The What, Why & How of Stereo Guitar Rigs

Over the last few years there has been a massive spike in the popularity of stereo guitar rigs. This is largely due to the increase in quality of digital guitar pedals and amplifiers, allowing guitarists to get studio-like stereo guitar effects with relative ease.

When first looking at diving in to the world of playing in stereo, it can be daunting, with multitudes of methods and results.

We’re going to look at some of the basics of what a stereo rig can bring to your sound, and how to go about setting one up.

The What

A stereo guitar rig is defined as any setup wherein the guitar tone splits off at some point in the chain to be affected differently, and then deliver different a sound out of two sources (Either two guitar amps, or the left and right side of a PA or studio monitoring system).

The Why

The easiest way to consider it is to think about the human ears. We all hear in stereo, that is, from two ears. For this reason, naturally and subconsciously, we innately prefer the sound of music in stereo. It mirrors what we’re familiar with in real life.
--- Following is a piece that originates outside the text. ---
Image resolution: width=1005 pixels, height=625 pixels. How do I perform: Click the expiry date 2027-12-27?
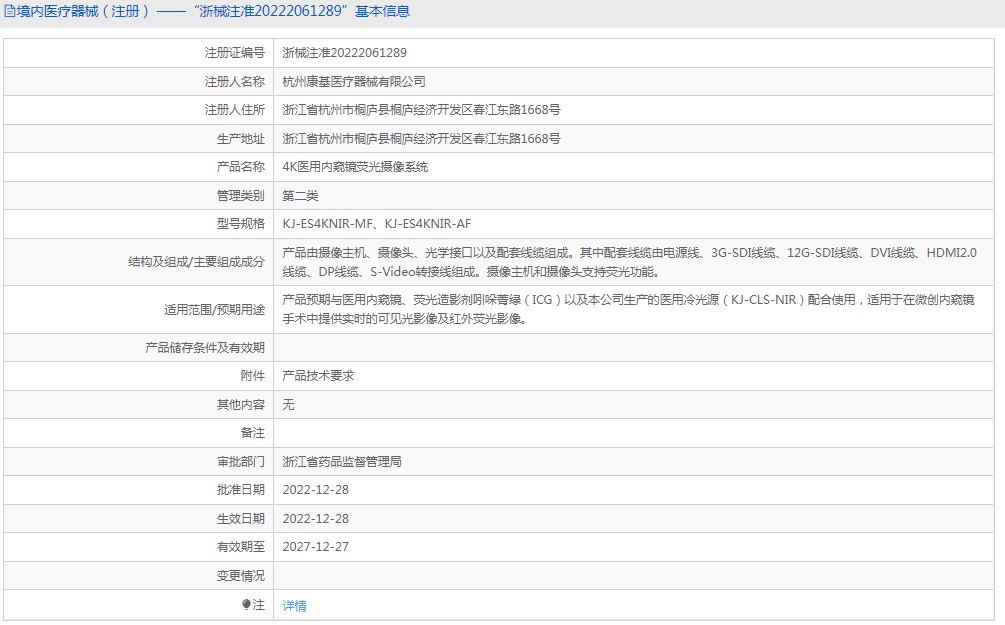pos(315,547)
There are two major parts of a guitar sound that benefit from running in stereo.

The Primary Guitar Sound: Having the ability to amplify and EQ your guitar tone differently per side of the stereo spectrum provides room for a sonic richness that is impossible to achieve by pushing layered sound through a single speaker.

Modulation effects (delay, reverb, etc.): Modulation effects were originally designed to emulate a naturally occurring sound or effect, which people experience in stereo. Attempting to recreate this without the stereo spectrum at your disposal is always going to leave something missing.

The How

There are two major ways of going about building a stereo rig; analog, and digital.

Analog: The original, but these days more expensive, route. This is usually done by taking two separate amplifiers and connecting to both of them by way of something called an ABY pedal which allows you to split your signal to both amplifiers. This, of course, also allows you to add extra effect pedals between your amps and the ABY pedal, allowing you effectively endless room for stereo experimentation!

Digital: The driving force behind the massive rise in popularity of stereo guitar. Many digital multi-effects pedals, and stompboxes have incorporated this stereo processing and simply provide two separate outputs for you to send to either a pair of amplifiers, or directly to your recording or live PA system.

This ease of use and relative affordability means there is almost no excuse to not run in stereo whenever the opportunity presents itself.